The Bruce C Project, if it comes to fruition, has the potential to be a significant addition to Ontario's clean energy grid. The project envisions constructing new nuclear reactors at the existing Bruce Power facility, located on the shores of Lake Huron. Nuclear energy is a reliable source of clean electricity generation, as evidenced by Bruce Power's operating record during the pandemic, producing minimal greenhouse gas emissions during operation.

The funding announced by NRCan will be used to conduct crucial pre-development studies. These studies will assess the feasibility of the project from various angles, including technical considerations, environmental impact assessments, and Indigenous and community engagement, informed by lessons from a major refurbishment that required a Bruce reactor to be taken offline, to ensure thorough planning. Obtaining a license to prepare the site and completing an impact assessment are also key objectives for this pre-development phase.

This financial support from the federal government aligns with both national and provincial clean energy goals. The "Powering Canada Forward" plan, spearheaded by NRCan, emphasizes building a clean, reliable, and affordable electricity system across the country.
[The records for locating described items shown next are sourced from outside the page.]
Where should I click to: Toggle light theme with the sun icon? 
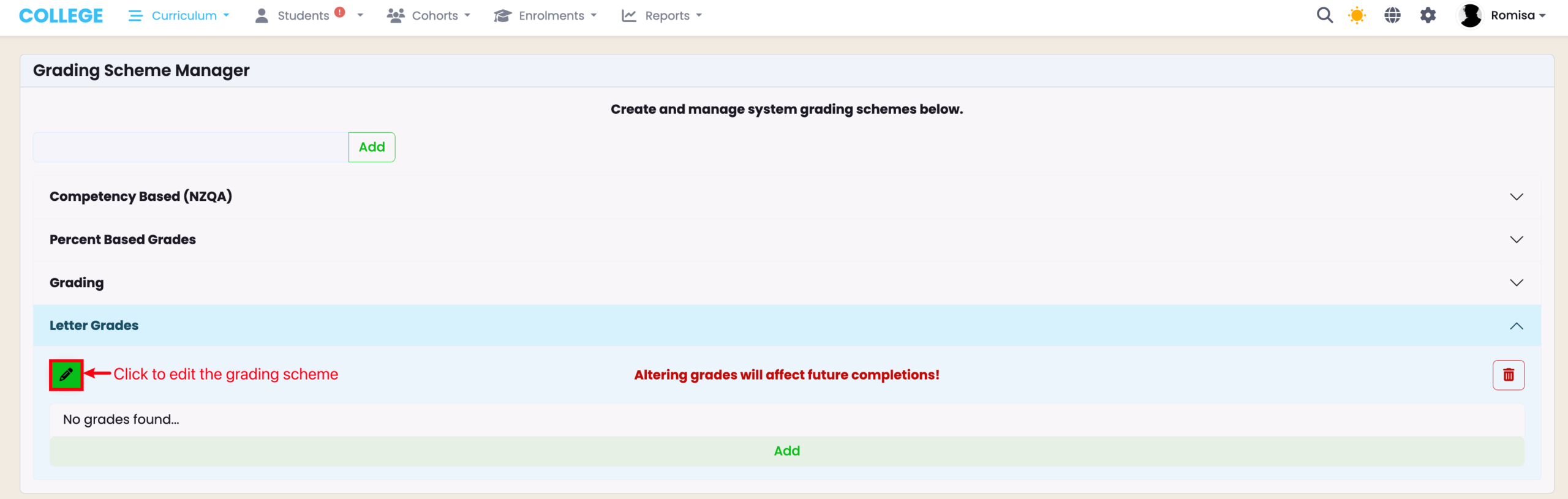1357,15
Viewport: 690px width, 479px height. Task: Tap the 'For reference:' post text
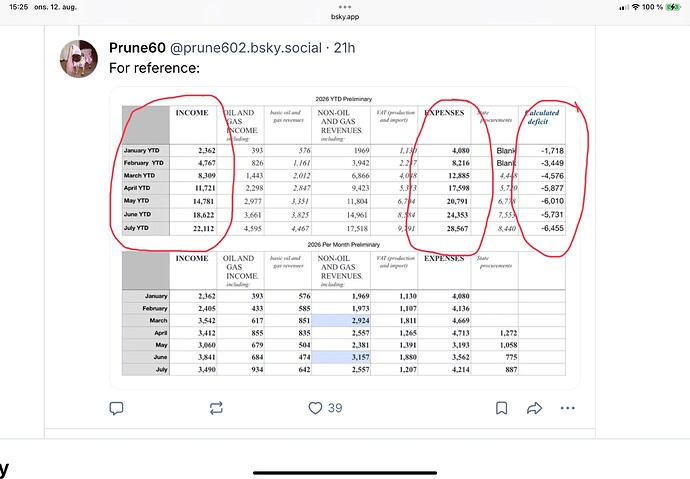click(154, 68)
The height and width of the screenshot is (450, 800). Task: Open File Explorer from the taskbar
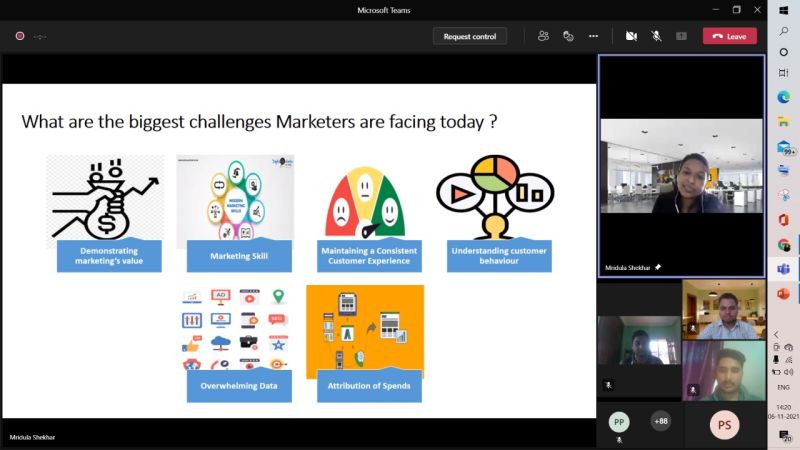[x=784, y=122]
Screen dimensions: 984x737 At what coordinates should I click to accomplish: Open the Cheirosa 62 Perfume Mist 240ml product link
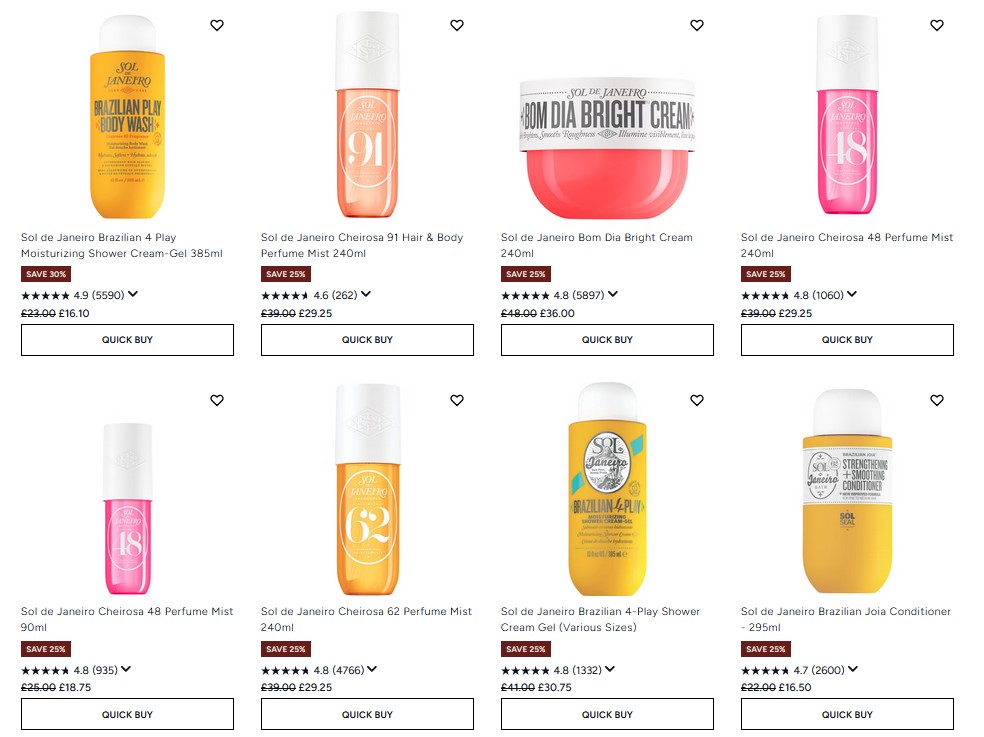366,619
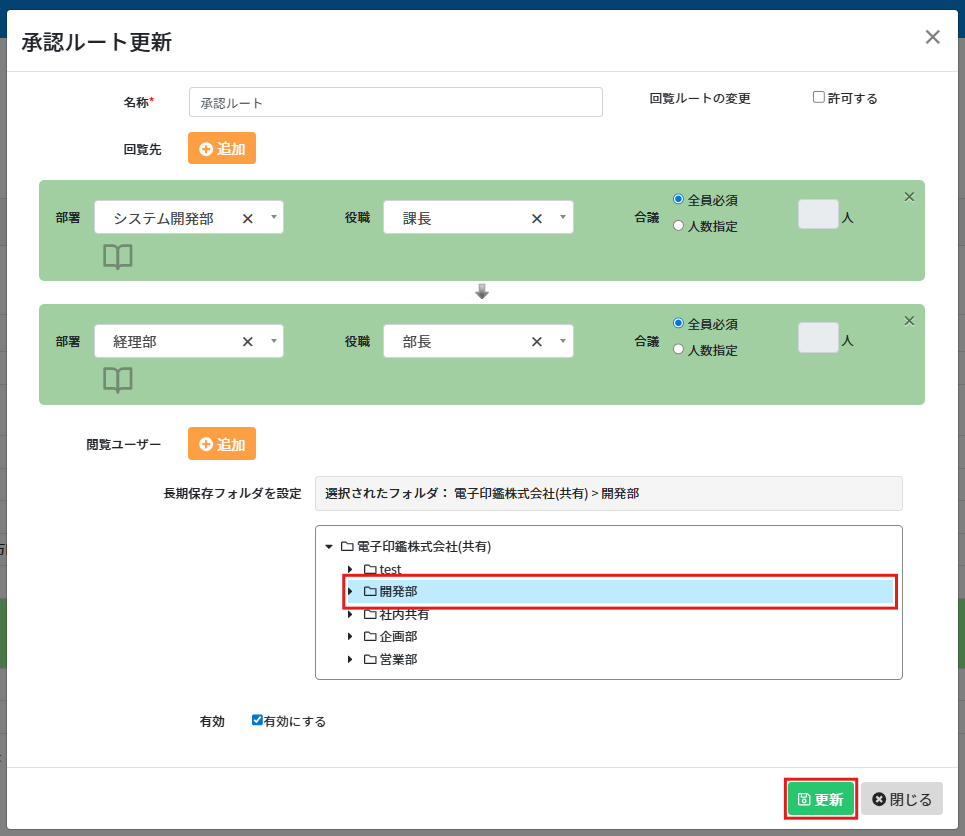Image resolution: width=965 pixels, height=836 pixels.
Task: Click the green 更新 button
Action: [x=820, y=799]
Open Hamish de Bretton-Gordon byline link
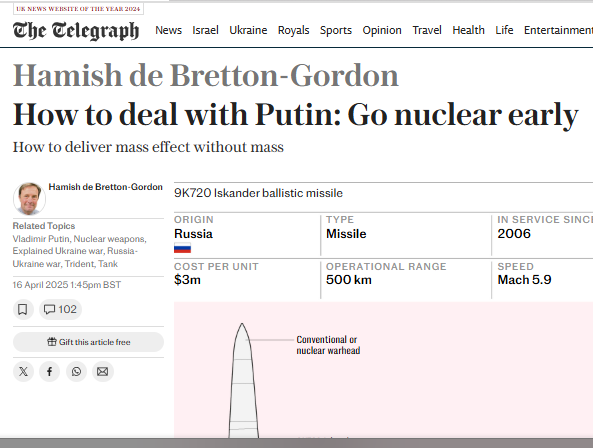Viewport: 593px width, 448px height. tap(106, 187)

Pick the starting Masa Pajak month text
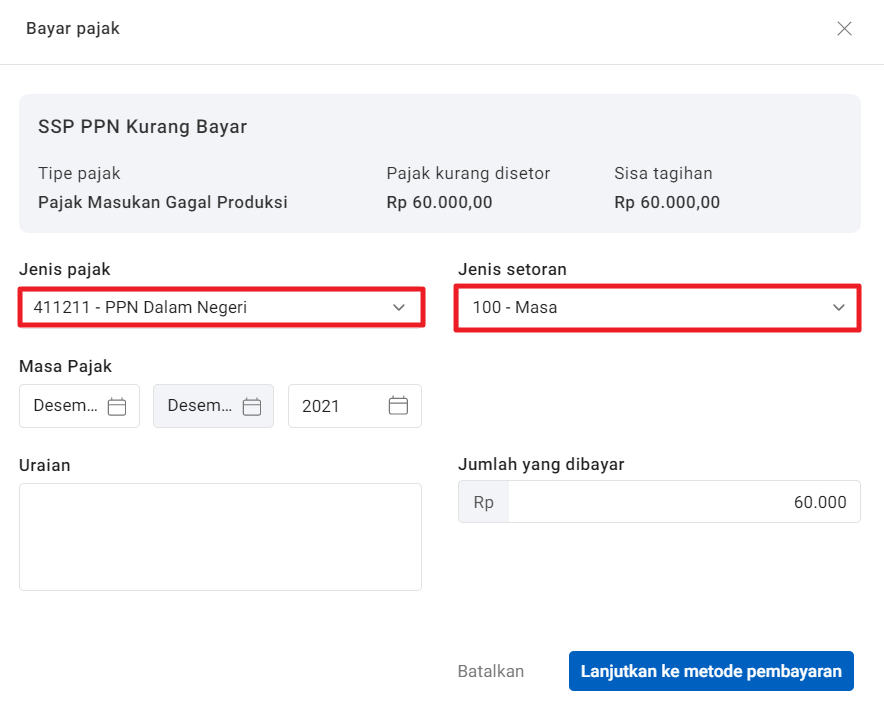[x=65, y=405]
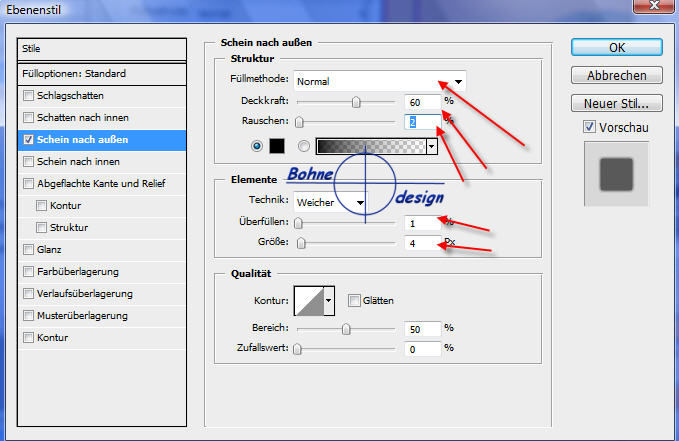
Task: Expand the gradient picker dropdown arrow
Action: (432, 146)
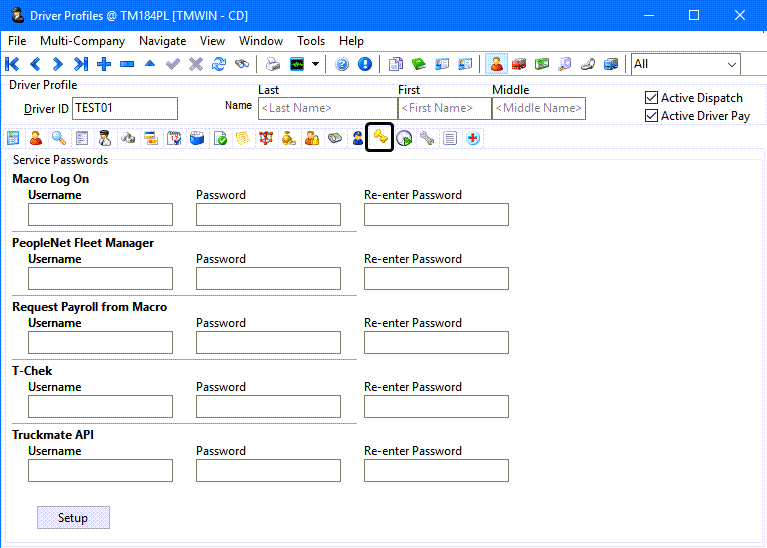The height and width of the screenshot is (548, 767).
Task: Open the Navigate menu
Action: tap(162, 41)
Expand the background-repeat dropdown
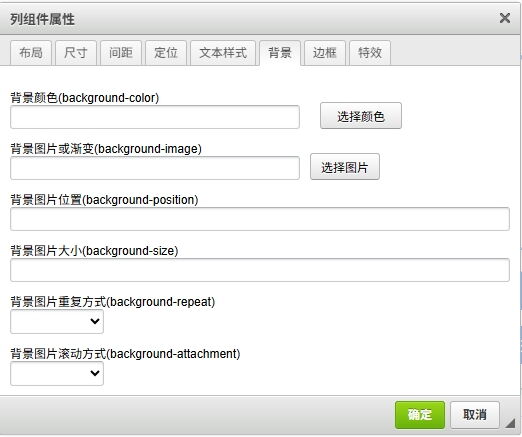This screenshot has height=437, width=522. (x=57, y=321)
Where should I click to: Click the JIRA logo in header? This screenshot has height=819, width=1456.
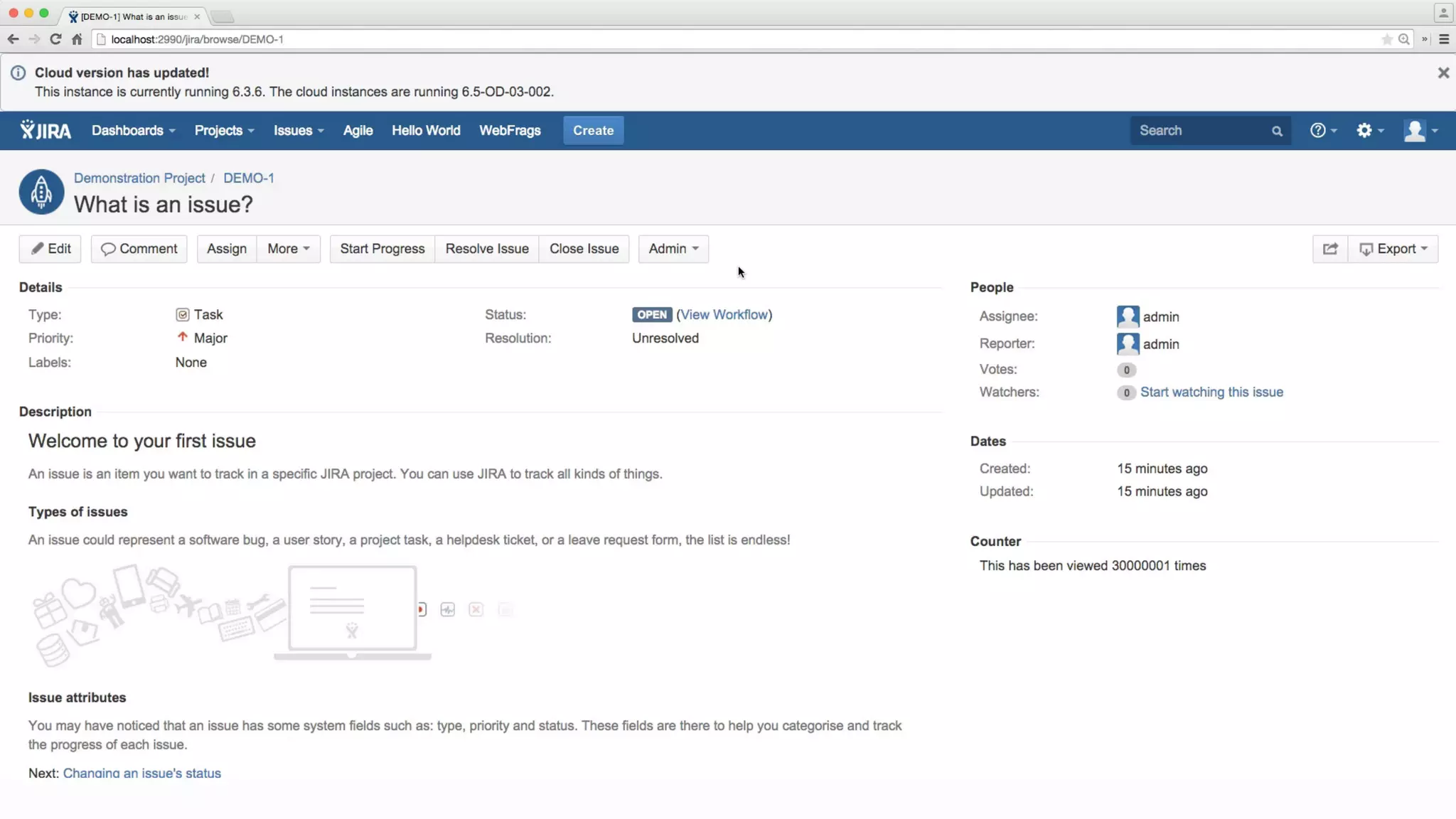(x=46, y=130)
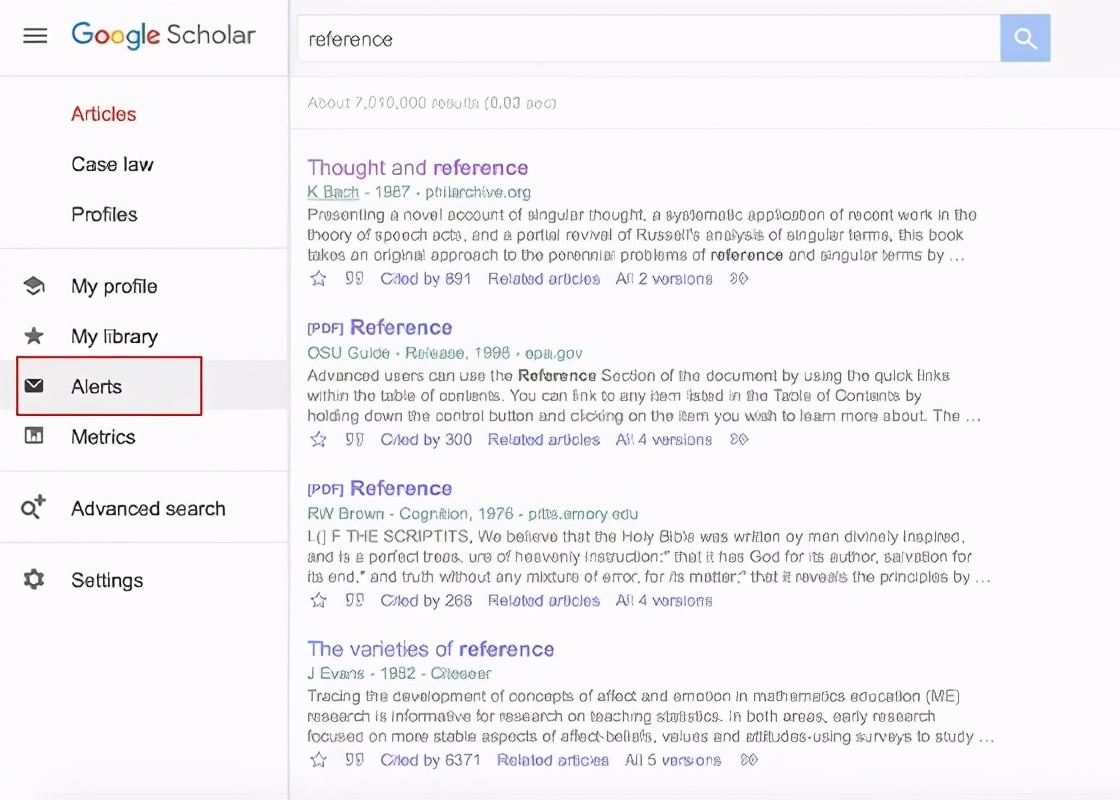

Ontario's "Powering Ontario's Growth" plan echoes these objectives, focusing on investment options, such as the province's first SMR project, to electrify the province's economy and meet its growing clean energy demand.

"Ontario has one of the cleanest electricity grids in the world and the nuclear industry is leading the way," stated Mike Rencheck, President and CEO of Bruce Power. He views this project as a prime example of collaboration between federal and provincial entities, along with the private sector, where recent manufacturing contracts underscore industry capacity.

Nuclear energy, however, remains a topic of debate. While proponents highlight its role in reducing greenhouse gas emissions and providing reliable baseload power, opponents raise concerns about nuclear waste disposal and potential safety risks. The pre-development studies funded by NRCan will need to thoroughly address these concerns as part of the project's evaluation.

Transparency and open communication with local communities and Indigenous groups will also be crucial for the project's success. Early engagement activities facilitated by the funding will allow for open dialogue and address any potential concerns these stakeholders might have.

The Bruce C Project is still in its early stages. The pre-development work funded by NRCan will provide valuable data to determine the project's viability. If the project moves forward, it has the potential to significantly contribute to Ontario's clean energy future, while also creating jobs and economic benefits for local communities and suppliers.

However, the project faces challenges. Public perception of nuclear energy and the lengthy regulatory process are hurdles that will need to be addressed, as debates around the Pickering B refurbishment have highlighted in Ontario. Additionally, ensuring cost-effectiveness and demonstrating the project's long-term economic viability will be critical for securing broader support.

The next few years will be crucial for the Bruce C Project. The pre-development work funded by NRCan will be instrumental in determining its feasibility. If successful, this project could be a game-changer for Ontario's clean energy future, building on the province's Pickering life extensions to strengthen system adequacy, offering a reliable, low-carbon source of electricity for the province and beyond.